Technically you could
SELECT DISTINCT id, ROW_NUMBER() OVER (PARTITION BY id ORDER BY id) AS RowNum
FROM table
WHERE fid = 64
but if you increase the number of DISTINCT fields, you have to put all these fields in the PARTITION BY, so for example
SELECT DISTINCT id, description,
ROW_NUMBER() OVER (PARTITION BY id, description ORDER BY id) AS RowNum
FROM table
WHERE fid = 64
I even hope you comprehend that you are going against standard naming conventions here, id should probably be a primary key, so unique by definition, so a DISTINCT would be useless on it, unless you coupled the query with some JOINs/UNION ALL...
This article covers an interesting relationship between ROW_NUMBER() and DENSE_RANK() (the RANK() function is not treated specifically).
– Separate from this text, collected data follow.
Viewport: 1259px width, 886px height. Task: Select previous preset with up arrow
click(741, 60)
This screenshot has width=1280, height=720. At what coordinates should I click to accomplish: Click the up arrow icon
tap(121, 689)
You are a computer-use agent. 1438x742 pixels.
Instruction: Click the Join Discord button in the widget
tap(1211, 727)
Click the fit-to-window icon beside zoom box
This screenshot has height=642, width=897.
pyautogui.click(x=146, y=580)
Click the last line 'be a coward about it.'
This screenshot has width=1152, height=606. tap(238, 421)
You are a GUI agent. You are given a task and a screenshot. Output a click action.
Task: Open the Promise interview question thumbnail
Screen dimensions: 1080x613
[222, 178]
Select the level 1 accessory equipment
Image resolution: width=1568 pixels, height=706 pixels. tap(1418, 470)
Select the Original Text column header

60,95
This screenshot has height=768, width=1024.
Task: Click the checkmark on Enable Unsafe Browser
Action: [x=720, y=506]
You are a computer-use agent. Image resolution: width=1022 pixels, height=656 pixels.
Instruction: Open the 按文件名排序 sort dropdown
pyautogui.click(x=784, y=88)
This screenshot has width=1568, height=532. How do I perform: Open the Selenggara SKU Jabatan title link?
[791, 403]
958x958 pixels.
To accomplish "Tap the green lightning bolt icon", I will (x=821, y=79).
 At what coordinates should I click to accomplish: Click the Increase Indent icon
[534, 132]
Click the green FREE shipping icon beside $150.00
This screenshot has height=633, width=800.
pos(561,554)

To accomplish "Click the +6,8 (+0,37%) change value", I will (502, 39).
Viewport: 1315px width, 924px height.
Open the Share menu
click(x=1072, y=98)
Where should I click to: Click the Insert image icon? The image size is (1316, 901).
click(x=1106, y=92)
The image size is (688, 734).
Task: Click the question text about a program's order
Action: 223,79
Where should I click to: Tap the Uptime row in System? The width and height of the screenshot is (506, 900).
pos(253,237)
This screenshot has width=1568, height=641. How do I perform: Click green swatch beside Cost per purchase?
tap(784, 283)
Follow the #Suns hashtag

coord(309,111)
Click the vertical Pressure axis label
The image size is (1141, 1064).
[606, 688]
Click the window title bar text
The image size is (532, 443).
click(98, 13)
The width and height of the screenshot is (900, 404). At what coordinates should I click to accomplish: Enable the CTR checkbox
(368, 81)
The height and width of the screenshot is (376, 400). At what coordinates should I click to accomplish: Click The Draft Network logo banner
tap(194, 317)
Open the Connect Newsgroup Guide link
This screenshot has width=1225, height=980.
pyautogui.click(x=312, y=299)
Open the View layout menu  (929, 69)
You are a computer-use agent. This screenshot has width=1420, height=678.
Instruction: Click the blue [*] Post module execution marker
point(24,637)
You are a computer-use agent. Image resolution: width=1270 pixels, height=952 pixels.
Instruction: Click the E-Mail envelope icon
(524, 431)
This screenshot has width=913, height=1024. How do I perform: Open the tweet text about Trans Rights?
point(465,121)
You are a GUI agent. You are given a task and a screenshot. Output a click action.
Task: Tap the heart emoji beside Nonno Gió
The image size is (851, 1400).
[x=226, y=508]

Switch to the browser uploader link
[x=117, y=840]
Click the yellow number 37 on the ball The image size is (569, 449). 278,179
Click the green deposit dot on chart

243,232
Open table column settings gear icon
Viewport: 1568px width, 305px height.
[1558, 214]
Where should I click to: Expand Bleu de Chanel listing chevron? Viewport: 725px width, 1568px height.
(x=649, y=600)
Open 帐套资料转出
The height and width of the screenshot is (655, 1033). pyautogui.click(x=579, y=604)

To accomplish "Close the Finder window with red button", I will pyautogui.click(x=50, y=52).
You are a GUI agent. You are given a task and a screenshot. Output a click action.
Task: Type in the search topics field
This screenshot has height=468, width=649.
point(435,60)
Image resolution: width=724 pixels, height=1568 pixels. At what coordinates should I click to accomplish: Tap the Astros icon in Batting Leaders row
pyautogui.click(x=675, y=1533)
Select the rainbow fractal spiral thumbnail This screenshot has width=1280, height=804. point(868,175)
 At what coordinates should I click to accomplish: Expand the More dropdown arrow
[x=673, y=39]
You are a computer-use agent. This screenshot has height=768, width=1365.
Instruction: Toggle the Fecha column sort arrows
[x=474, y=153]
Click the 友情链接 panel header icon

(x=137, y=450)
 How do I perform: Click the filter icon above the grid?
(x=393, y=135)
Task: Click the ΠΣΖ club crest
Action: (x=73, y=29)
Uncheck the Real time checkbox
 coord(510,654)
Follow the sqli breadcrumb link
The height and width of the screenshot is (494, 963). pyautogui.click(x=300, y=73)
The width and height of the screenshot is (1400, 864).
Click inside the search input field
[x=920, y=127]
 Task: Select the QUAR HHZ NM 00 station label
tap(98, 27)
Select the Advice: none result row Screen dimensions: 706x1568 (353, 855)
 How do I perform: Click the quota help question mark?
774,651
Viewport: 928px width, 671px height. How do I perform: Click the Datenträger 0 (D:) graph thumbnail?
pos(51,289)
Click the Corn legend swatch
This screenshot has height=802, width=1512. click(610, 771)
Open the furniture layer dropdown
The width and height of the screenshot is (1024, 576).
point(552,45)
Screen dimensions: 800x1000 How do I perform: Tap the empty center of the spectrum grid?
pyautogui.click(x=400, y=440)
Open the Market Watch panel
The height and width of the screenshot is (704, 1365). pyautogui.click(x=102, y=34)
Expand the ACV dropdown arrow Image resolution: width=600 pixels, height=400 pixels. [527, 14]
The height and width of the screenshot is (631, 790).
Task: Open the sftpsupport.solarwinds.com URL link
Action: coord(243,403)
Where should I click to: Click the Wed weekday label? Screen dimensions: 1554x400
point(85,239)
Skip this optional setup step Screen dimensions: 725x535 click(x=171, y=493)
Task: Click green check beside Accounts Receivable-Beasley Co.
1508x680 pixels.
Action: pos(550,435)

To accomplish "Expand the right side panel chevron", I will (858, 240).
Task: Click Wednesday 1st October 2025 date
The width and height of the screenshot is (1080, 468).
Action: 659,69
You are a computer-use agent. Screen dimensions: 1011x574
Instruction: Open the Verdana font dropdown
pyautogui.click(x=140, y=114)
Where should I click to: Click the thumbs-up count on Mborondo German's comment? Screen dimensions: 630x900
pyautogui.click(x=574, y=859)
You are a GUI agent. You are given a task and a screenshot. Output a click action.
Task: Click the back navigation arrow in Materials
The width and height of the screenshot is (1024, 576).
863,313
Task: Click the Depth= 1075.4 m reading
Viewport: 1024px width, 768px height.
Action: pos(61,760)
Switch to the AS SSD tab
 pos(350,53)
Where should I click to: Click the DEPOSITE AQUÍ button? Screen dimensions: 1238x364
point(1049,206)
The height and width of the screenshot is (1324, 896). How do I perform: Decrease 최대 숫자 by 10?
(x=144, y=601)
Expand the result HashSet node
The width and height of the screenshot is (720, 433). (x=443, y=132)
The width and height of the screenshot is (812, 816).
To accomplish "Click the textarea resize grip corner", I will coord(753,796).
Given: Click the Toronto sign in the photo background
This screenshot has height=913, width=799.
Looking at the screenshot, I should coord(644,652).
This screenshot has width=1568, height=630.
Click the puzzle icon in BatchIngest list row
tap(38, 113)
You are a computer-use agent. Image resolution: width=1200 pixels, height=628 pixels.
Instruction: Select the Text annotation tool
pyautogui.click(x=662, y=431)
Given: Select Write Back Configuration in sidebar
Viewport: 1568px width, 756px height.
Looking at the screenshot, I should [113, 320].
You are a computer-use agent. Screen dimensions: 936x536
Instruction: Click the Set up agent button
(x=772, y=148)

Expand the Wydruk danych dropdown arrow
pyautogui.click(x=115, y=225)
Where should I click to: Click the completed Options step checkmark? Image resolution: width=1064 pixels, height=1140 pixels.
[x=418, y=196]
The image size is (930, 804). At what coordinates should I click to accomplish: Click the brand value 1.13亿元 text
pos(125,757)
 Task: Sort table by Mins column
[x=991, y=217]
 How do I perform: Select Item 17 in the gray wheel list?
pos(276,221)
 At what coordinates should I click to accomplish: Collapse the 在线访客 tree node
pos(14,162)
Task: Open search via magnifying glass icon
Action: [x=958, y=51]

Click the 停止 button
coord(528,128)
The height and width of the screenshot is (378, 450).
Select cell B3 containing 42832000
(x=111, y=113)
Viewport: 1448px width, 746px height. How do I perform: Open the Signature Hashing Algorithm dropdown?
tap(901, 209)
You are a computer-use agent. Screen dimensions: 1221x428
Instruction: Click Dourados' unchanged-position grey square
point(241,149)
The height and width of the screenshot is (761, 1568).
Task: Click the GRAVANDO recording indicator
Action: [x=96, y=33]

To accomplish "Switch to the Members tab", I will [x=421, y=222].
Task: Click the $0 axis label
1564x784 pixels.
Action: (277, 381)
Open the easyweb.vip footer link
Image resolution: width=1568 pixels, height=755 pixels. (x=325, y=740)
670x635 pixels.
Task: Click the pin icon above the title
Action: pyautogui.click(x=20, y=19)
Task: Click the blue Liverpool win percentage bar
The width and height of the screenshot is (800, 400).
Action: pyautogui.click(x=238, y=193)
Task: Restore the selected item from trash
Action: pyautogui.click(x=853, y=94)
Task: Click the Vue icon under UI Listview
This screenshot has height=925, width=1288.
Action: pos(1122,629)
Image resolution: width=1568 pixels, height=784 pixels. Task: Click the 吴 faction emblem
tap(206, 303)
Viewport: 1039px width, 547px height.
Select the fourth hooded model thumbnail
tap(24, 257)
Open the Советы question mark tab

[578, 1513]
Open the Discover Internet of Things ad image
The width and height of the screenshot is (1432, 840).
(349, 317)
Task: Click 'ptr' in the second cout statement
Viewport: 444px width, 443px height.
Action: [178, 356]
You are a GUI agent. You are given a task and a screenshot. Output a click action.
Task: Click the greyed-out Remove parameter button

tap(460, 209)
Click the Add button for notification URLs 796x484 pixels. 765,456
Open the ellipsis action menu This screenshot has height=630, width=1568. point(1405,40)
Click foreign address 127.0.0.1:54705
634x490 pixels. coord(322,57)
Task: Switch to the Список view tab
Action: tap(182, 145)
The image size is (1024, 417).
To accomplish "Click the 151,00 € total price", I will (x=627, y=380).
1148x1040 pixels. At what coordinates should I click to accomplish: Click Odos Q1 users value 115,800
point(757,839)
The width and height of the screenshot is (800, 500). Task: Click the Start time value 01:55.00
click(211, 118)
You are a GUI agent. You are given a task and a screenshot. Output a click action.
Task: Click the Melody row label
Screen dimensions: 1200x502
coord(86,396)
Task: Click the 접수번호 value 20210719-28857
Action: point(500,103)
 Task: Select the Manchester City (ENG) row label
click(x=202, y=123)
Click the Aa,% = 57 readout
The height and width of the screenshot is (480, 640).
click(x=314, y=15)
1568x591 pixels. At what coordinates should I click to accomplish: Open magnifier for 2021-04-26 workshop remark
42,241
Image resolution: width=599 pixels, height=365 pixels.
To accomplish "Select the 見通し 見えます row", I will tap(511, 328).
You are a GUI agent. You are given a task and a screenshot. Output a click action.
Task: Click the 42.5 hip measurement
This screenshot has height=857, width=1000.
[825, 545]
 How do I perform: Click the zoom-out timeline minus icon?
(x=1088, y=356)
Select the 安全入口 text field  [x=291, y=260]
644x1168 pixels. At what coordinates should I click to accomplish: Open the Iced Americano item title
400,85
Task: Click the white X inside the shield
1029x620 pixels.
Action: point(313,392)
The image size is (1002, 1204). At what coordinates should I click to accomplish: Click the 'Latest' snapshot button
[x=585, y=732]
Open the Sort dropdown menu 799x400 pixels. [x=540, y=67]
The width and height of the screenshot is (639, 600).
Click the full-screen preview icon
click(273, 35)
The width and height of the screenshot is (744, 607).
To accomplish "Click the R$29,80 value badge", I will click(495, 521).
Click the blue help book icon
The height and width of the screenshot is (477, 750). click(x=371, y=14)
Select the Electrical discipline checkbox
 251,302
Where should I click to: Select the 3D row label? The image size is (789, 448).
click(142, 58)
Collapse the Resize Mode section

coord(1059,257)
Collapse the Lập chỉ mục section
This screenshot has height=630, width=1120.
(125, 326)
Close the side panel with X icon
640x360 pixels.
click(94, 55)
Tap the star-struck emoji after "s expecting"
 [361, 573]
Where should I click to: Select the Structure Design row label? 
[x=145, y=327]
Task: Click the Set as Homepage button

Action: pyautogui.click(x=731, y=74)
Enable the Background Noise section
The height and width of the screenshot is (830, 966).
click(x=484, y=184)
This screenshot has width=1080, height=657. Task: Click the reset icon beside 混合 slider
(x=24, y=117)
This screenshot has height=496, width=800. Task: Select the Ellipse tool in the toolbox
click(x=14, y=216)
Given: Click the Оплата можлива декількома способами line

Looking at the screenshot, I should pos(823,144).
When you need a generated ROW_NUMBER() on a SELECT DISTINCT statement, the ROW_NUMBER() will produce distinct values before they are removed by the DISTINCT keyword. E.g. this query
SELECT DISTINCT
v,
ROW_NUMBER() OVER (ORDER BY v) row_number
FROM t
ORDER BY v, row_number
... might produce this result (DISTINCT has no effect):
+---+------------+
| V | ROW_NUMBER |
+---+------------+
| a | 1 |
| a | 2 |
| a | 3 |
| b | 4 |
| c | 5 |
| c | 6 |
| d | 7 |
| e | 8 |
+---+------------+
Whereas this query:
SELECT DISTINCT
v,
DENSE_RANK() OVER (ORDER BY v) row_number
FROM t
ORDER BY v, row_number
... produces what you probably want in this case:
+---+------------+
| V | ROW_NUMBER |
+---+------------+
| a | 1 |
| b | 2 |
| c | 3 |
| d | 4 |
| e | 5 |
+---+------------+
Note that the ORDER BY clause of the DENSE_RANK() function will need all other columns from the SELECT DISTINCT clause to work properly.
All three functions in comparison
Using PostgreSQL / Sybase / SQL standard syntax (WINDOW clause):
SELECT
v,
ROW_NUMBER() OVER (window) row_number,
RANK() OVER (window) rank,
DENSE_RANK() OVER (window) dense_rank
FROM t
WINDOW window AS (ORDER BY v)
ORDER BY v
... you'll get:
+---+------------+------+------------+
| V | ROW_NUMBER | RANK | DENSE_RANK |
+---+------------+------+------------+
| a | 1 | 1 | 1 |
| a | 2 | 1 | 1 |
| a | 3 | 1 | 1 |
| b | 4 | 4 | 2 |
| c | 5 | 5 | 3 |
| c | 6 | 5 | 3 |
| d | 7 | 7 | 4 |
| e | 8 | 8 | 5 |
+---+------------+------+------------+
Using DISTINCT causes issues as you add fields and it can also mask problems in your select. Use GROUP BY as an alternative like this:
SELECT id
,ROW_NUMBER() OVER (ORDER BY id) AS RowNum
FROM table
where fid = 64
group by id
Then you can add other interesting information from your select like this:
,count(*) as thecount
or
,max(description) as description
How about something like
;WITH DistinctVals AS (
SELECT distinct id
FROM table
where fid = 64
)
SELECT id,
ROW_NUMBER() OVER (ORDER BY id) AS RowNum
FROM DistinctVals
SQL Fiddle DEMO
You could also try
SELECT distinct id, DENSE_RANK() OVER (ORDER BY id) AS RowNum
FROM #mytable
where fid = 64
SQL Fiddle DEMO
Try this:
;WITH CTE AS (
SELECT DISTINCT id FROM table WHERE fid = 64
)
SELECT id, ROW_NUMBER() OVER (ORDER BY id) AS RowNum
FROM cte
WHERE fid = 64
Try this
SELECT distinct id
FROM (SELECT id, ROW_NUMBER() OVER (ORDER BY id) AS RowNum
FROM table
WHERE fid = 64) t
Or use RANK() instead of row number and select records DISTINCT rank
SELECT id
FROM (SELECT id, ROW_NUMBER() OVER (PARTITION BY id ORDER BY id) AS RowNum
FROM table
WHERE fid = 64) t
WHERE t.RowNum=1
This also returns the distinct ids
Question is too old and my answer might not add much but here are my two cents for making query a little useful:
;WITH DistinctRecords AS (
SELECT DISTINCT [col1,col2,col3,..]
FROM tableName
where [my condition]
),
serialize AS (
SELECT
ROW_NUMBER() OVER (PARTITION BY [colNameAsNeeded] ORDER BY [colNameNeeded]) AS Sr,*
FROM DistinctRecords
)
SELECT * FROM serialize
Usefulness of using two cte's lies in the fact that now you can use serialized record much easily in your query and do count(*) etc very easily.
DistinctRecords will select all distinct records and serialize apply serial numbers to distinct records. after wards you can use final serialized result for your purposes without clutter.